What the research says to do about it
Aim for the edge of your ability, not the edge of your endurance. The most consistent finding is that practice helps most when it targets specific things you cannot yet do reliably, with clear goals and prompt feedback. That is where the productive effort and the useful discomfort live — in working on the hard parts deliberately, rather than in making the whole session as gruelling as possible.
Build in the research-backed difficulties that feel harder but help: space practice out over time rather than cramming it, test yourself instead of only re-reviewing, and mix related skills rather than drilling one in isolation.

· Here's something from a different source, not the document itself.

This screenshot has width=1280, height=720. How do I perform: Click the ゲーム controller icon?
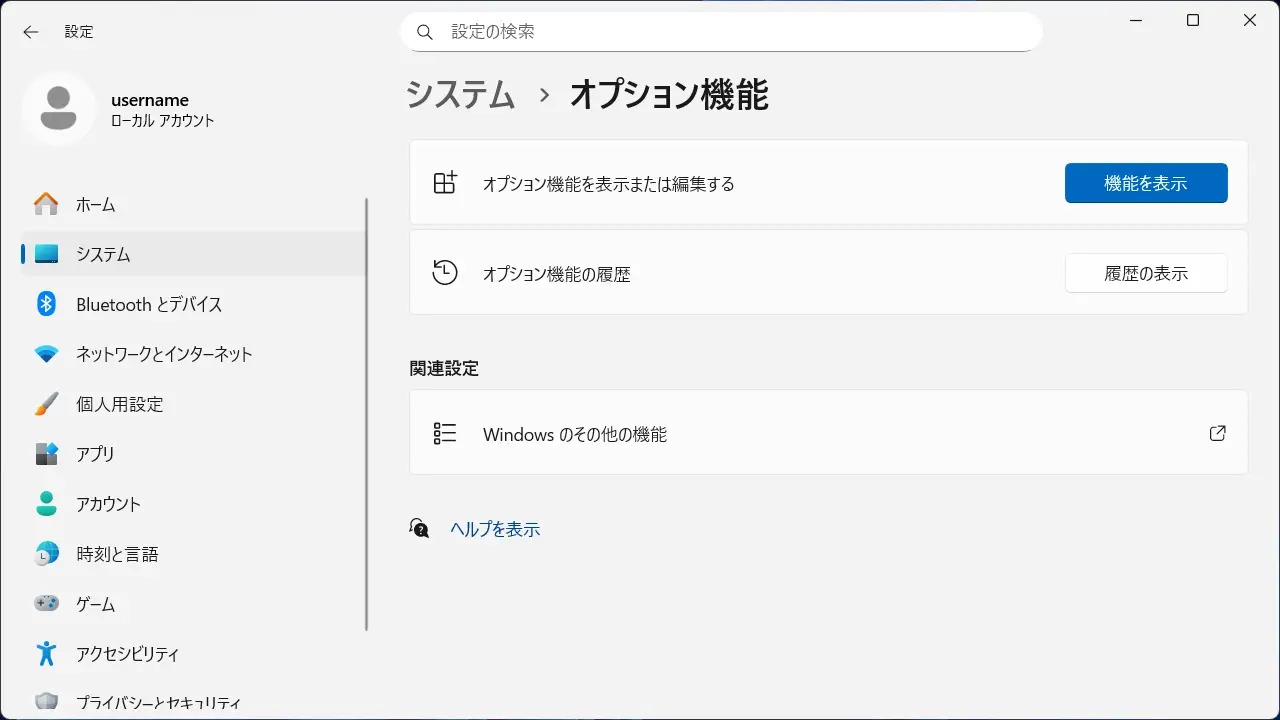click(46, 604)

These tend to feel less smooth and more effortful, and that very feeling is part of why they work — the struggle to retrieve and apply is doing the consolidation.

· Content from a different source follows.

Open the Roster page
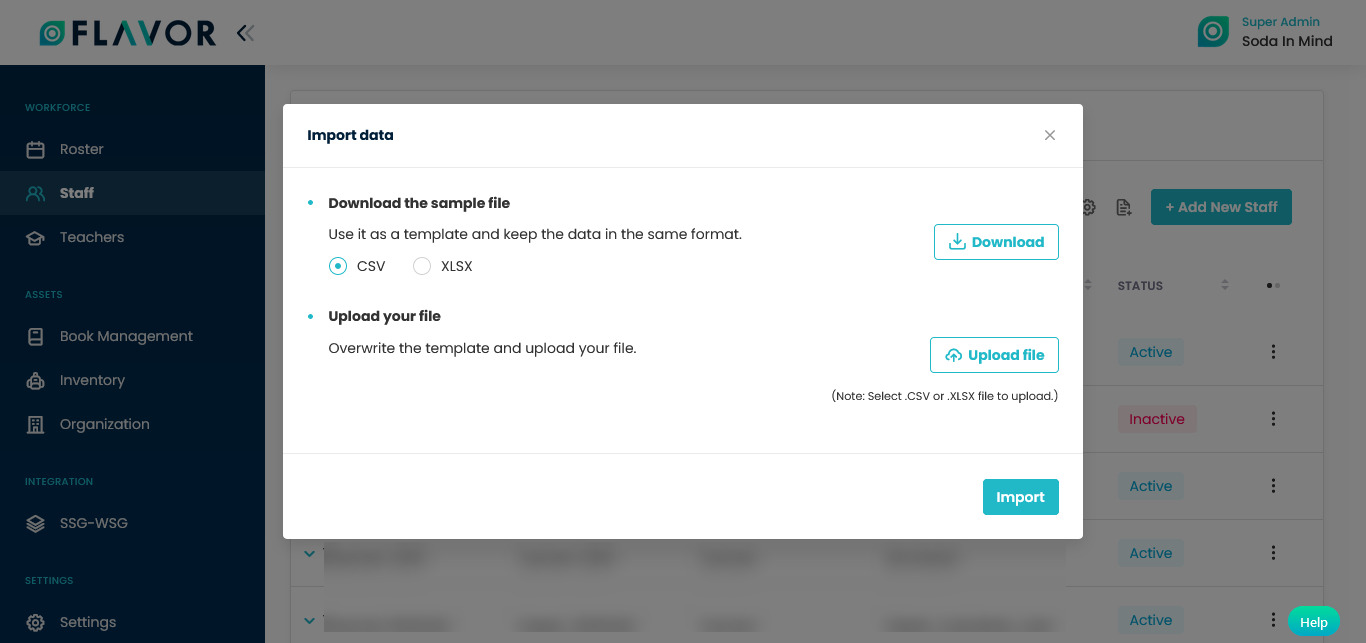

Protect sustainability, because the limiting factor for most learners is not intensity but whether they keep going. Research on deliberate practice notes that experts manage it in focused blocks with real recovery, not in endless punishing marathons. Effort you can repeat tomorrow beats heroic suffering you avoid for a week afterward.
What the research says does not help
Equating pain with progress does not help, and can actively mislead. Maximising how bad a session feels — longer, harder, more punishing — is not supported by the research as a route to faster improvement, and it raises the risk of burnout, injury in physical domains, and simply quitting. The evidence rewards the right kind of effort, not the maximum amount of suffering.
Mindless repetition of what you already do well is comfortable but largely wasted, which is the genuine kernel of truth behind the "it should be hard" instinct. The problem with easy practice is the absence of challenge and feedback, though — not the absence of misery. Adding difficulty that targets your weak points helps; adding difficulty that just makes you feel worse does not.
Pushing through difficulty that is far beyond your current level tends to backfire, producing confusion and discouragement rather than learning. The research on desirable difficulties is explicit that the difficulty has to be appropriately matched; struggle that is unproductive is just struggle. White-knuckling through material you are not ready for is not a shortcut.
Effort you can repeat tomorrow beats heroic suffering you avoid for a week afterward.
What this looks like in real life
The edge of your ability, not the edge of your endurance
Productive practice targets the specific things you can't yet do reliably, with clear goals and prompt feedback — that's where the useful discomfort lives. Making the whole session as gruelling as possible is a different thing entirely, and the research doesn't reward it. The effort is the active ingredient; the pain is a by-product of working at your edge, not a target.
The survivorship story we don't see
The people who improved a lot often did tolerate a lot of discomfort, so pain and progress travel together in the stories we hear. Harder to see are the many who suffered through punishing, poorly designed practice and improved little, or who burned out and quit. Survivorship makes pain look more necessary than the evidence says it is.
Real numbers in context
There is no clean number for how much practice "hurts," and any precise figure here should be treated with caution. The often-quoted "10,000 hours" popularisation of Ericsson's research is a notable example of how these findings get flattened: Ericsson himself pushed back on it, noting that the amount of practice needed varies enormously by domain and individual, that quality matters more than a fixed hour count, and that the figure was never meant as a universal threshold. The honest takeaway is about the nature of the practice, not a magic quantity.
What the research does support is a consistent qualitative pattern across studies of skill learning and memory: practice that is effortful, focused on weaknesses, spaced over time, and accompanied by feedback tends to outperform practice that is smooth, comfortable, and massed — even though the harder version usually feels less productive while you are doing it. The discomfort is often a sign the practice is working, but it is the effort and structure doing the work, not the pain.